ON 4 FEBRUARY 2015, the High Court of Australia delivered Cassegrain v Gerard Cassegrain & Co Pty Ltd  HCA 2 (4 February 2015).
Felicity Cassegrain and her husband Claude Cassegrain received an interest as joint tenants in land owned by Gerard Cassegrain & Co Pty Ltd. The transfer of the interest was found to be fraudulent on the part of Claude because he nominated the consideration for the transaction to be the debiting of his loan account when he knew that the company did not owe him the money. Gerard subsequently transferred his interest in the land to Felicity for nominal consideration. There was no allegation of Felicity being involved in any fraud.
Proceedings were brought in the NSW Supreme Court to transfer Felicity’s title back to the company because of the fraud. The trial judge concluded that Claude had acted fraudulently and ordered that he pay the company equitable compensation, but dismissed the proceedings against Felicity as there was no fraud by her.
The NSW Court of Appeal allowed the company’s appeal of the NSW Supreme Court decision, concluding that Claude was Felicity’s agent.
The High Court allowed in part Felicity’s appeal of the Court of Appeal decision. The High Court held that Felicity’s title in joint tenancy was not defeated by fraud under s42 of the Real Property Act 1900 (NSW) because Claude acted outside the scope of the authority given to him by her and was therefore not her agent.
The High Court also held that Felicity was not a bona fide purchaser on the transfer of Claude’s interest to her and declared and ordered that the company may recover a half interest in the land as tenant in common by the operation of s118(1)(d)(ii) of the Real Property Act.

Assignment 1: In the case summary, under which section of the Real Property Act did the High Court hold that Felicity's title in joint tenancy was not defeated by fraud?
Assignment 2: Reproduce the case summary word for word from "The High Court also" to "Real Property Act.".

Data shown:
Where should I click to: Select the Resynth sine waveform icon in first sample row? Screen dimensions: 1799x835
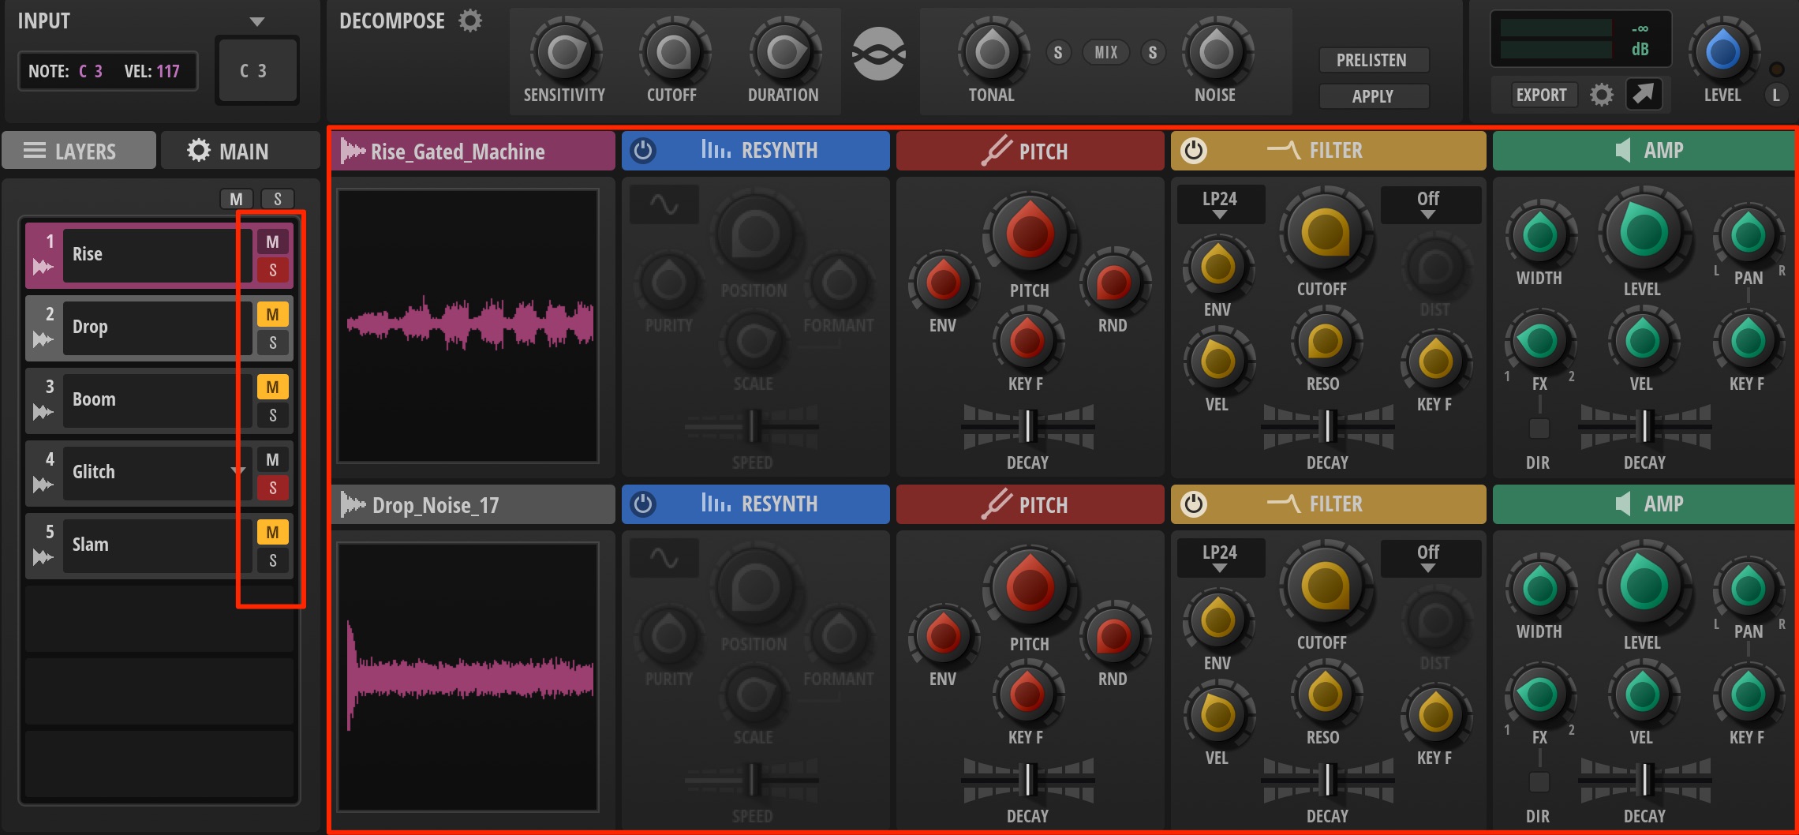click(x=664, y=205)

Your solution 1: Section 42 of the Real Property Act 1900 (NSW).

Your solution 2:
The High Court also held that Felicity was not a bona fide purchaser on the transfer of Claude’s interest to her and declared and ordered that the company may recover a half interest in the land as tenant in common by the operation of s118(1)(d)(ii) of the Real Property Act.